Long after the ITIL foundation training is done, when the consultant is gone, and the people who implemented your solution have moved on, as a vendor, we will still be there, supporting you, and doing what we can to help you succeed.
I rarely see an RFP that spells out the business problems that need to be solved. More often than not, it’s a shopping list of features/functionality, often derived from the bits people liked about their existing solution, topped with generic ITSM requirements based on a commonly used template. If customers would just explain the business problems they’re trying to solve, vendors would be in a better position to help.

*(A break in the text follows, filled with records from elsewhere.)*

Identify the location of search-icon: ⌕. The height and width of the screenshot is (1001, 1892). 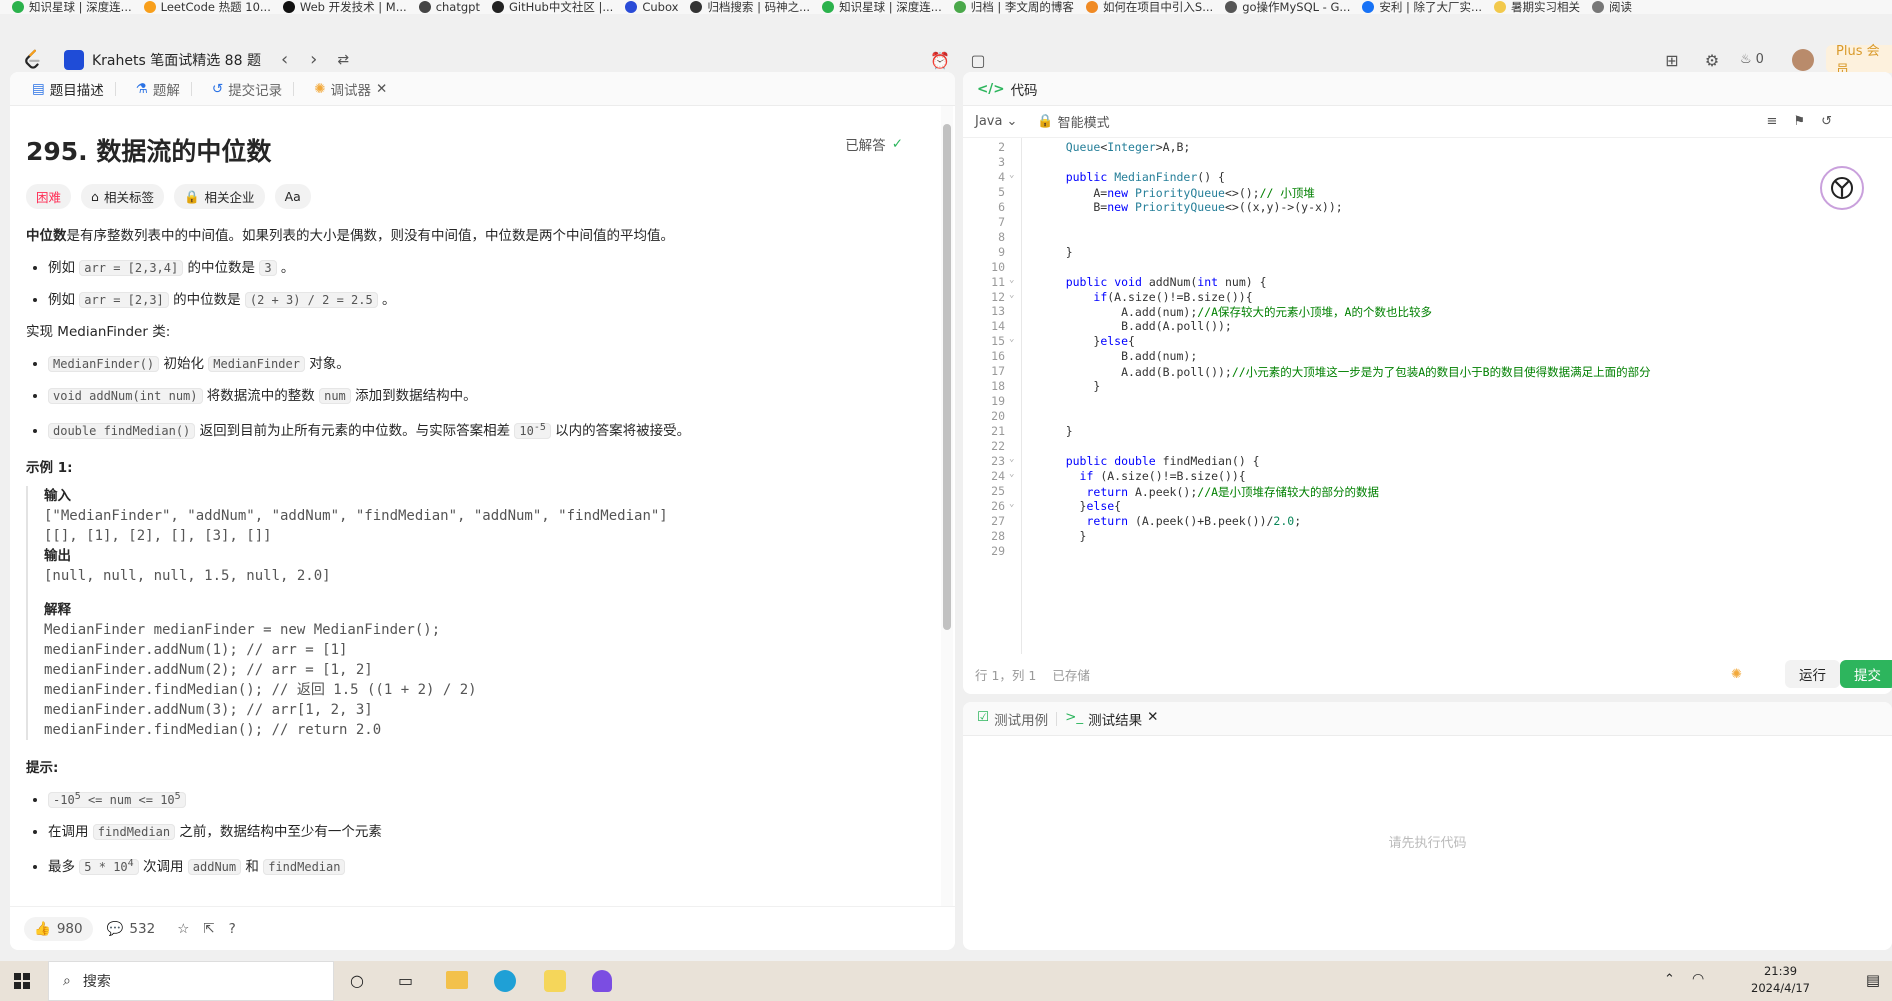
(67, 981).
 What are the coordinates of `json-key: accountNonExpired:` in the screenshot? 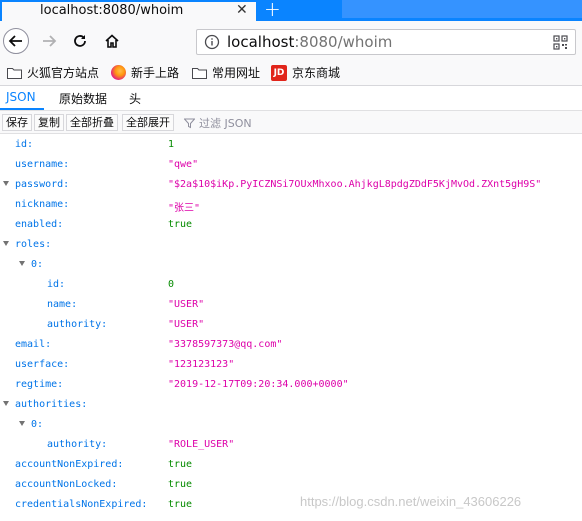 It's located at (70, 464).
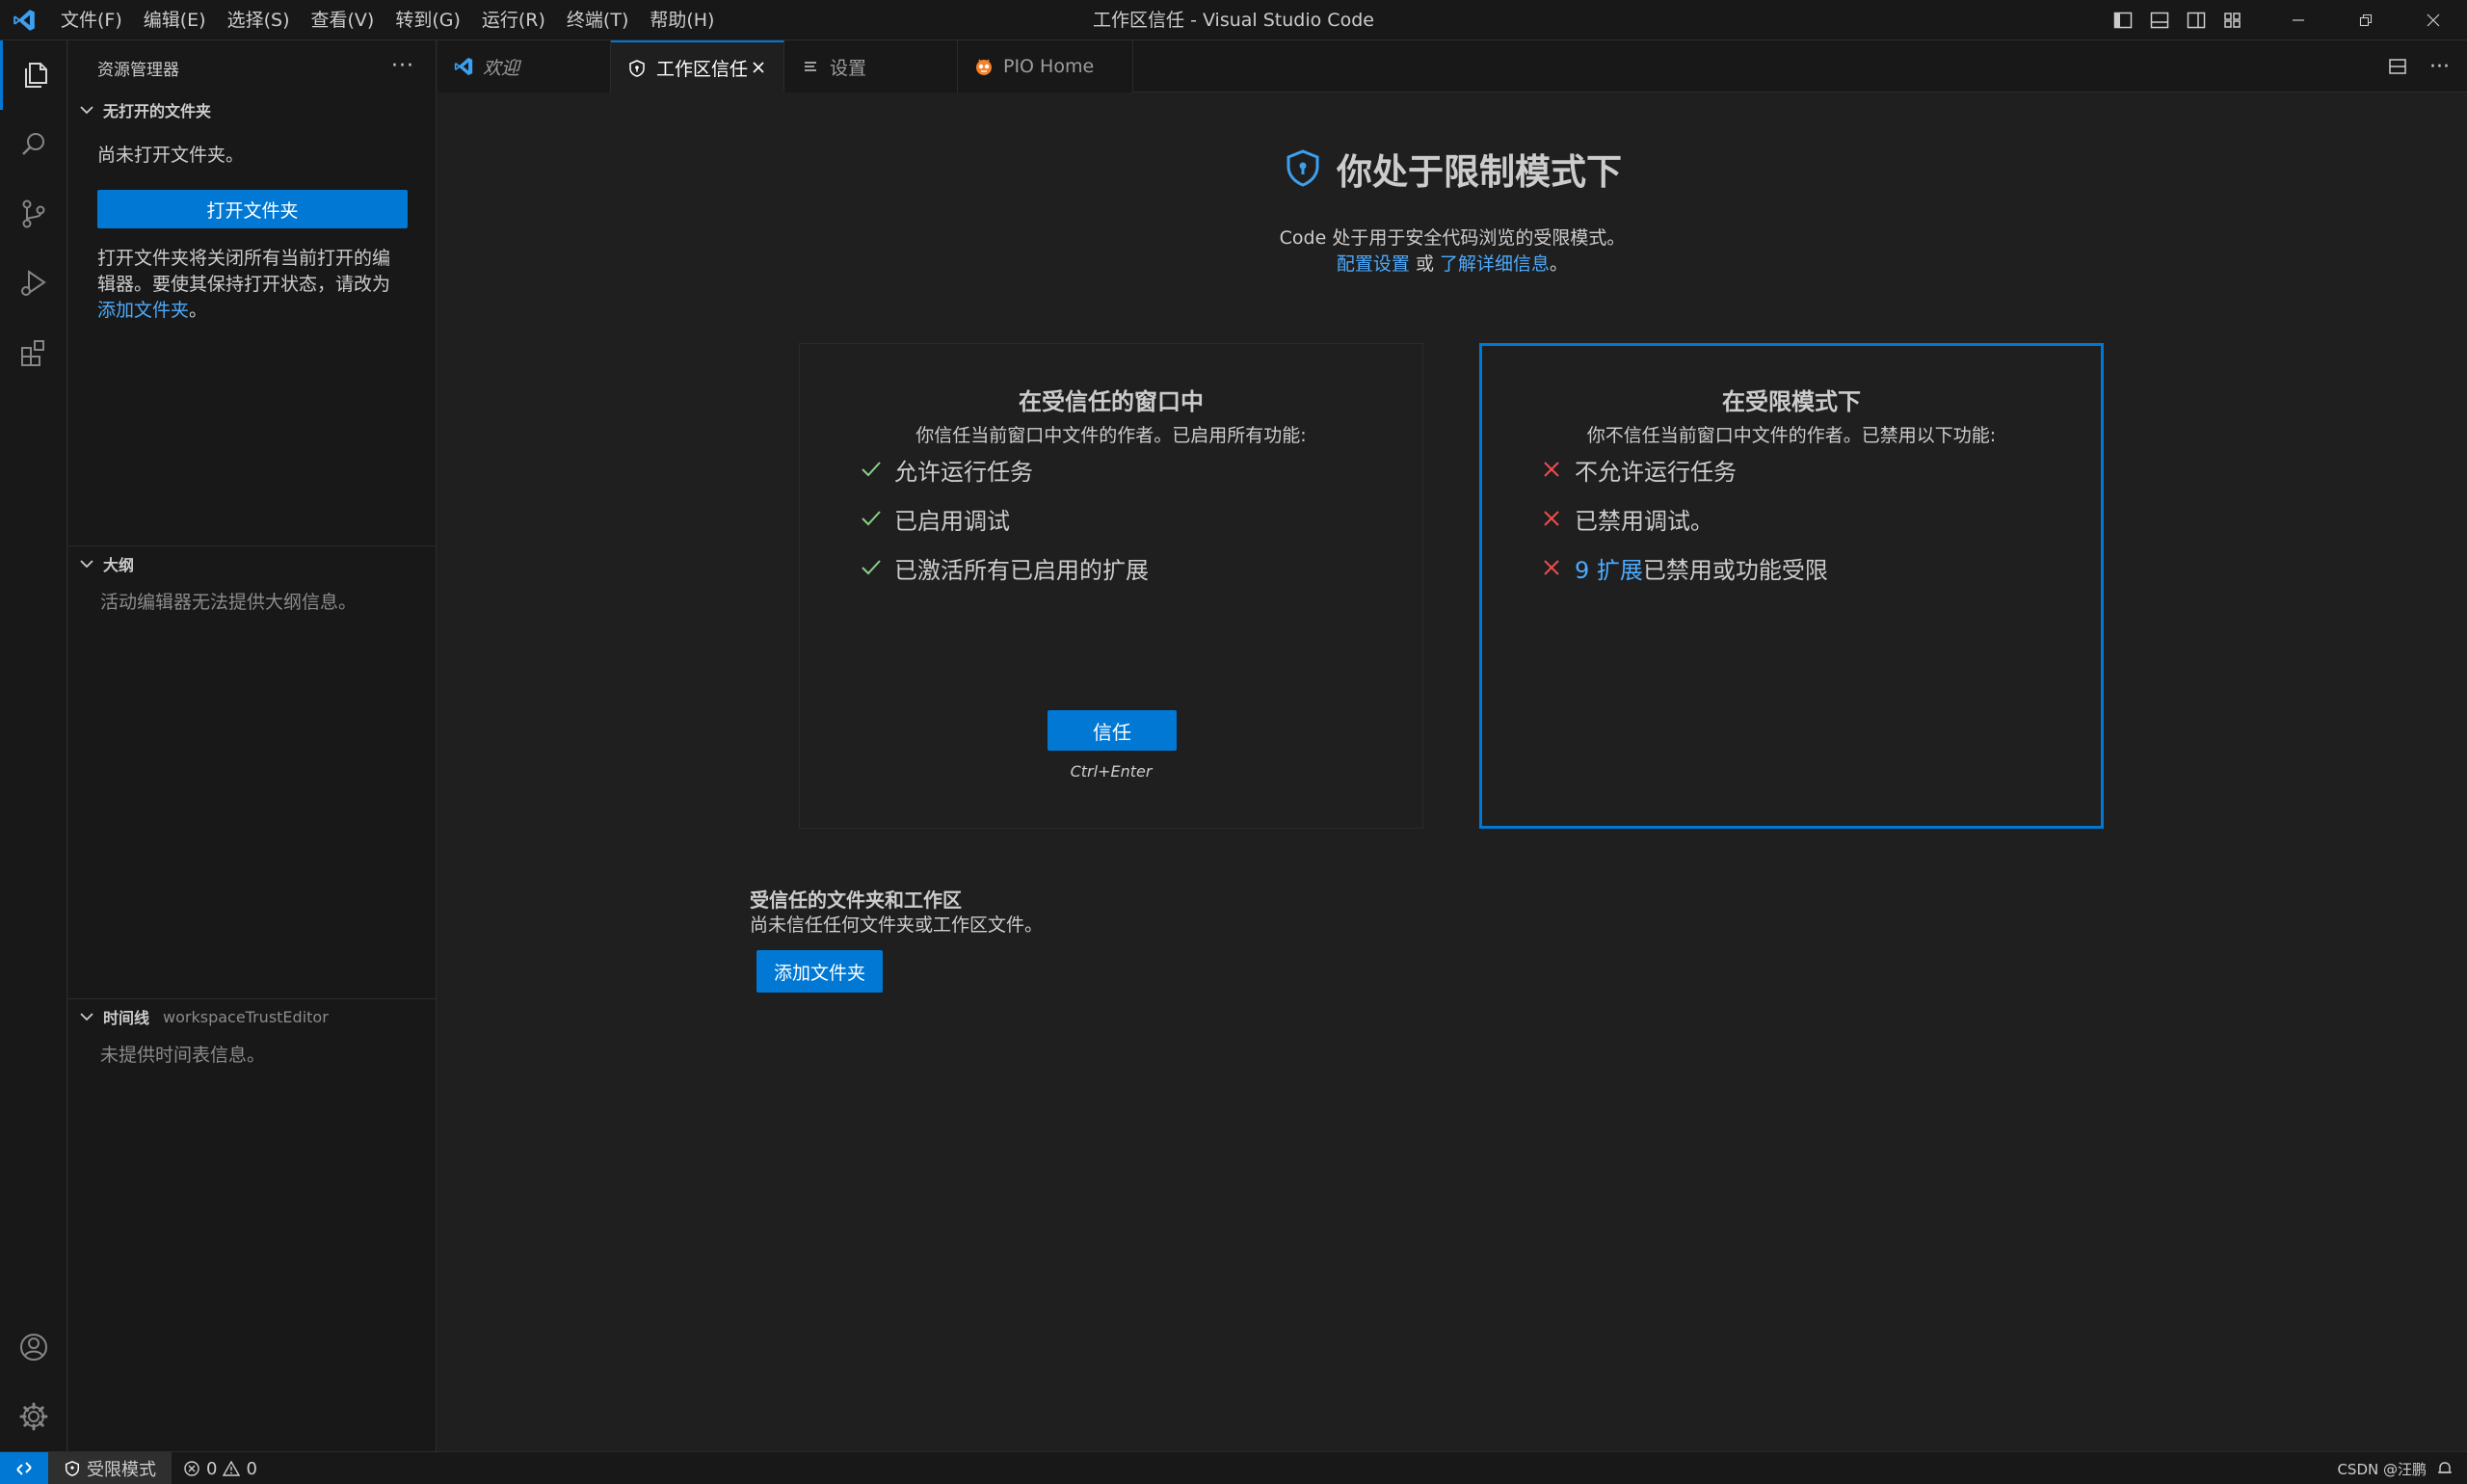 This screenshot has height=1484, width=2467. What do you see at coordinates (1373, 264) in the screenshot?
I see `configure-settings-link: 配置设置` at bounding box center [1373, 264].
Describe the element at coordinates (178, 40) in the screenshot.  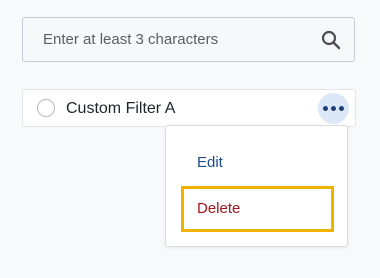
I see `search-input` at that location.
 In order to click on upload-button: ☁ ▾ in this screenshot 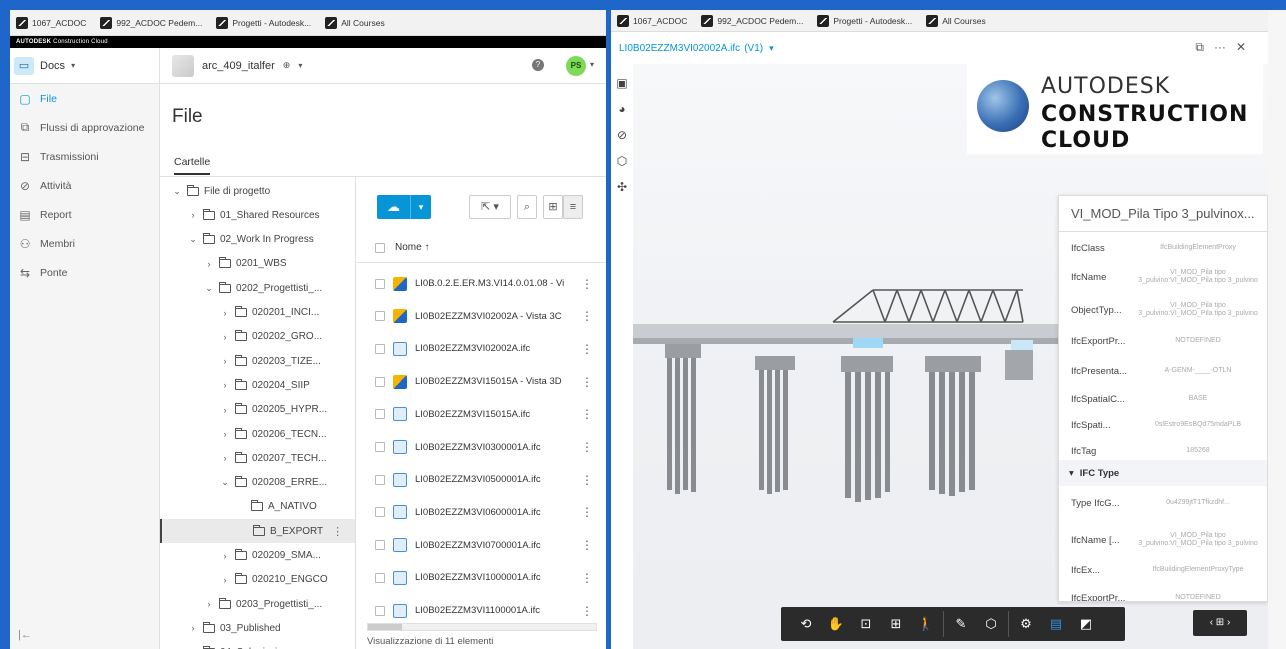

Vendors sell what customers ask for. Customers ask for the latest silver bullets that the industry pundits are promoting. Customers are told that vendors have an agenda and only want to sell their products, you need independent advice…and round and round we go…
The Hornbill Promotion Bit: I am proud to say as a vendor we do not lead with ITIL. We have to fit within the ITIL box, but we will never allow innovation to be stifled by ITIL dogma. We lead with technology innovations that improve the way our customers work. We listen to concepts and blue sky thinking, but we base our products on practical, tangible things you can touch, see and use every day.
With pay-as-you-go, no contractual tie-in arrangements, the balance of power has shifted to the customer. Vendors want customers to succeed, quite simply because their revenue and long-term sustainability depends on your continued success. In the age of on-premise software, with large up-front costs and long term contracts, the vendor had the edge, and customers had to “sweat the asset” and “justify the spend”. Today, if the vendor doesn’t deliver value, customers can walk away. If you’re a SaaS customer, and you need help, just reach out to your vendor, I guarantee they’ll be highly motivated to do everything they can to support you.